Guidance counseling is available.

Comment author: Alicorn 16 December 2010 12:33:35PM 9 points [-]

You haven't really been raped

What if someone doesn't want to take this class (perhaps in the same way that they might not like biology, civics, or gym, but still doesn't want it?)

Comment author: Jack 16 December 2010 03:25:32PM *  10 points [-]

It's a high school class: the outside view would indicate the vast majority would be there non-consensually.

Comment author: fubarobfusco 16 December 2010 11:32:27PM *  14 points [-]

Perhaps you don't graduate -- same as if you didn't take any other required class.

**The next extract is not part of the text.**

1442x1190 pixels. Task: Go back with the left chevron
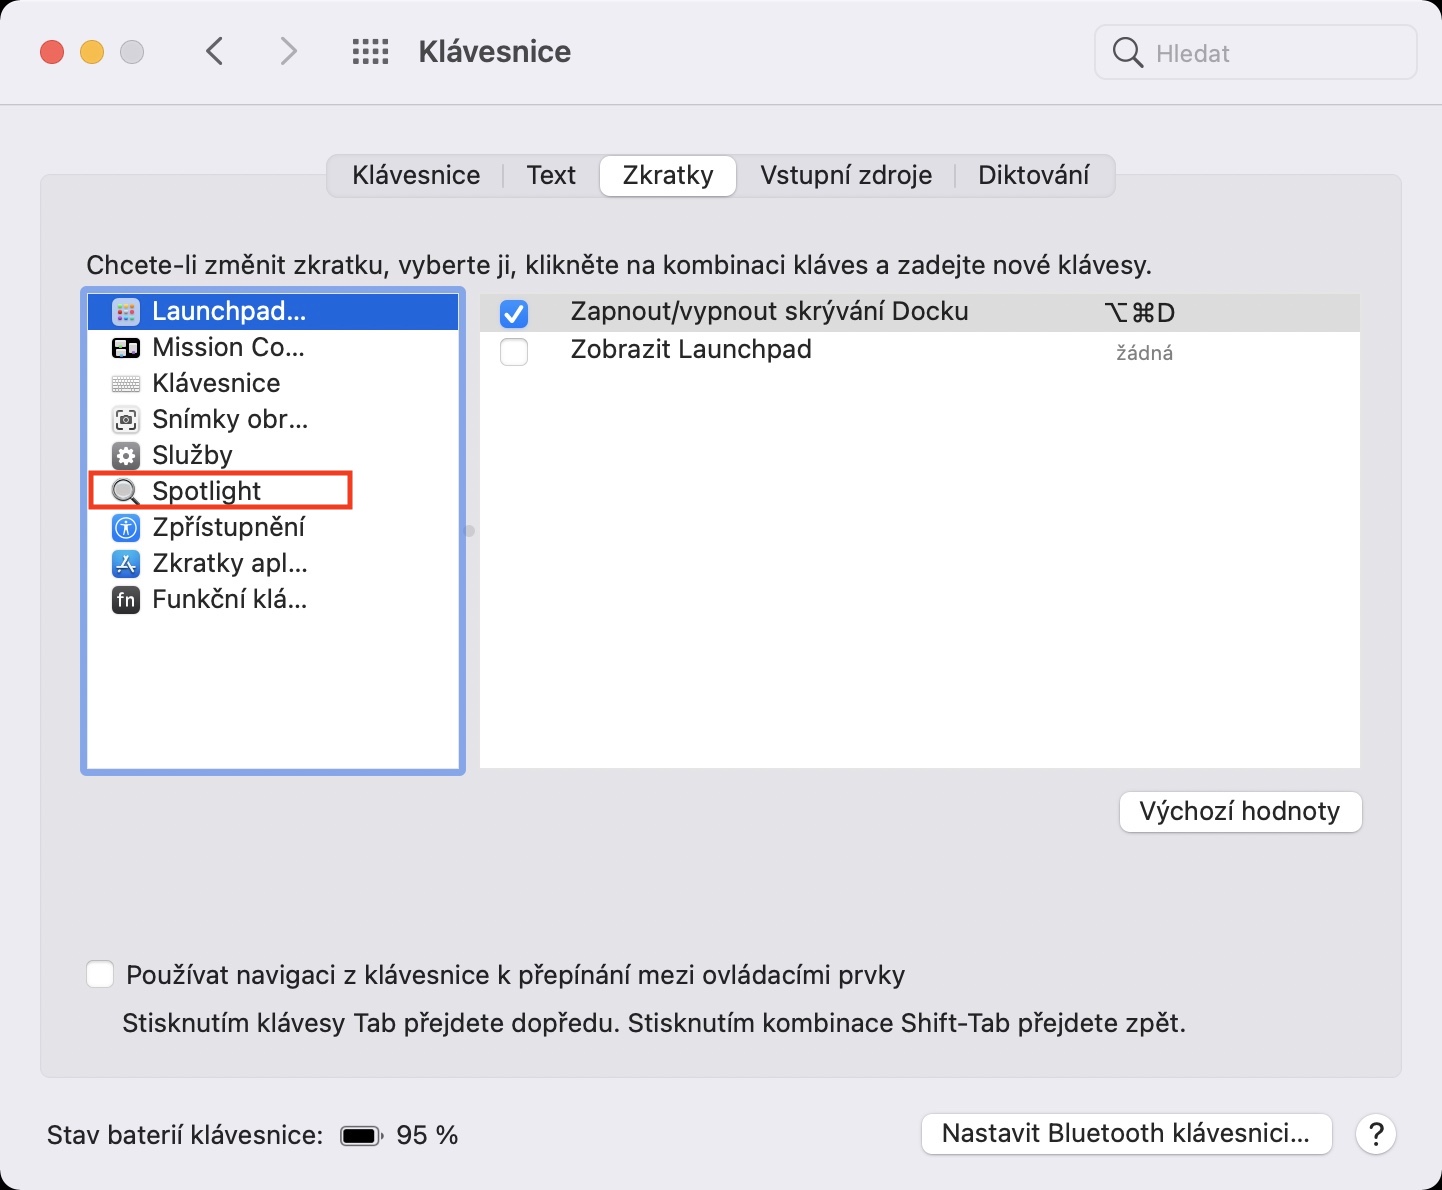tap(215, 52)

Perhaps you just flunk sex ed, but graduate on the strength of your other grades.

Perhaps there's an opt-out for people with religious objections, as there was for sex-ed (er, "Family Life Education"; thank you, Commonwealth of Virginia) when I was in high school. Or as some high schools have for the evolution unit in biology.

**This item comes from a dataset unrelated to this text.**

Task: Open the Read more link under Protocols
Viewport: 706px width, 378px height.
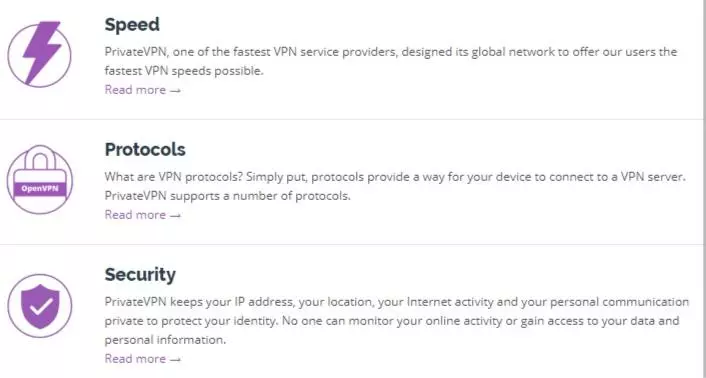Action: click(x=143, y=215)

Perhaps you're not required to physically participate but you must at least watch your classmates participate, as with the fetal-pig dissection in my high school biology class.

Perhaps it just never comes up.

Or perhaps Weirdtopians just have a notion of consent that deeply appalls us. They wouldn't be Weirdtopians if they weren't, you know, weird. This isn't a policy proposal; it's a discussion of a deeply weird alternative.

(Point taken, though.)

Comment author: wedrifid 17 December 2010 02:27:27AM 20 points [-]

Perhaps there's an opt-out for people with religious objections, as there was for sex-ed

If necessary I'l found a new religion for the purpose. I'll set myself up as the messiah of not getting raped.

Comment author: WrongBot 21 December 2010 02:21:54AM 13 points [-]

At last, a religious doctrine I can wholeheartedly support!